#### [ACTIVITY]
Write the listing out once more, identical to the original but without pictures.

#### [MATERIAL TO PROCESS]
══════════════════════════════
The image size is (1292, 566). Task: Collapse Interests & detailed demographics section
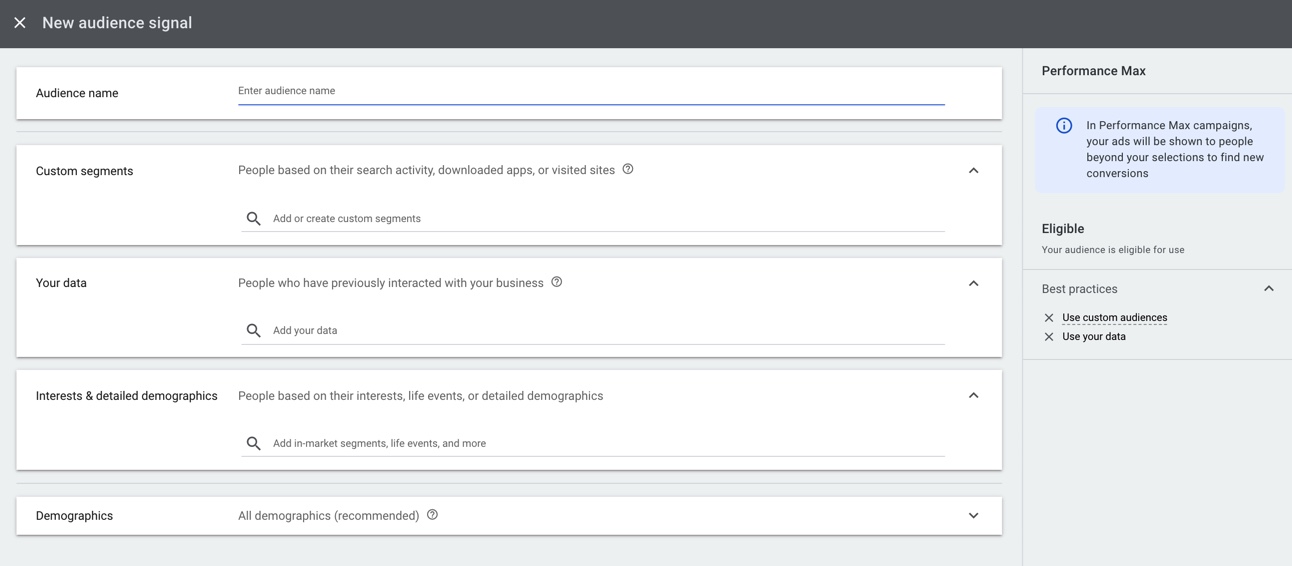(x=973, y=396)
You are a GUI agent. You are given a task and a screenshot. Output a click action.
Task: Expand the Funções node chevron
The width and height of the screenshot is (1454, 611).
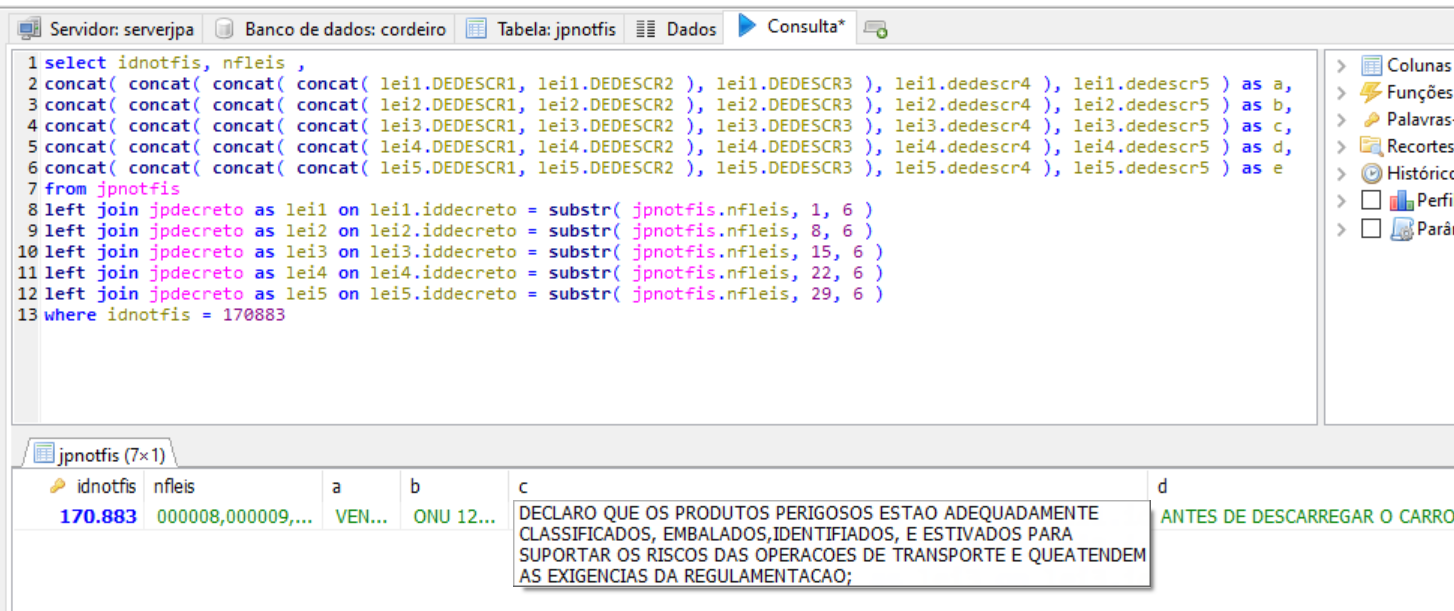point(1342,93)
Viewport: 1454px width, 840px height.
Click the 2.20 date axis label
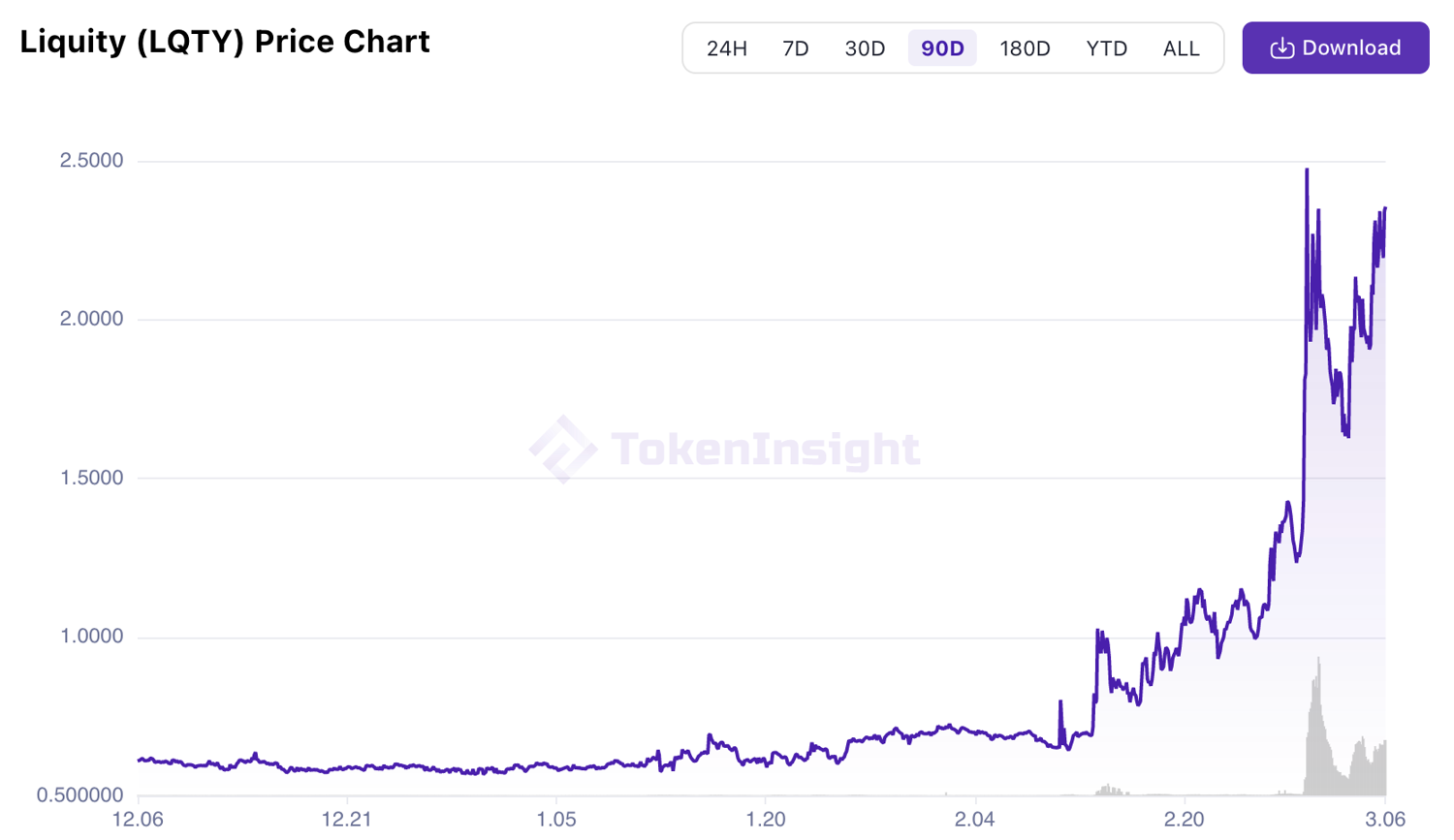point(1184,820)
══════════════════════════════
#### [REPLY TO THE TASK]
The image size is (1292, 566). Task: Collapse Interests & detailed demographics section
(x=973, y=396)
You are a GUI agent. You are given a task and a screenshot. Output a click action.
Task: Expand the Funções node chevron
The width and height of the screenshot is (1454, 611).
point(1342,93)
Viewport: 1454px width, 840px height.
Click the 2.20 date axis label
point(1184,820)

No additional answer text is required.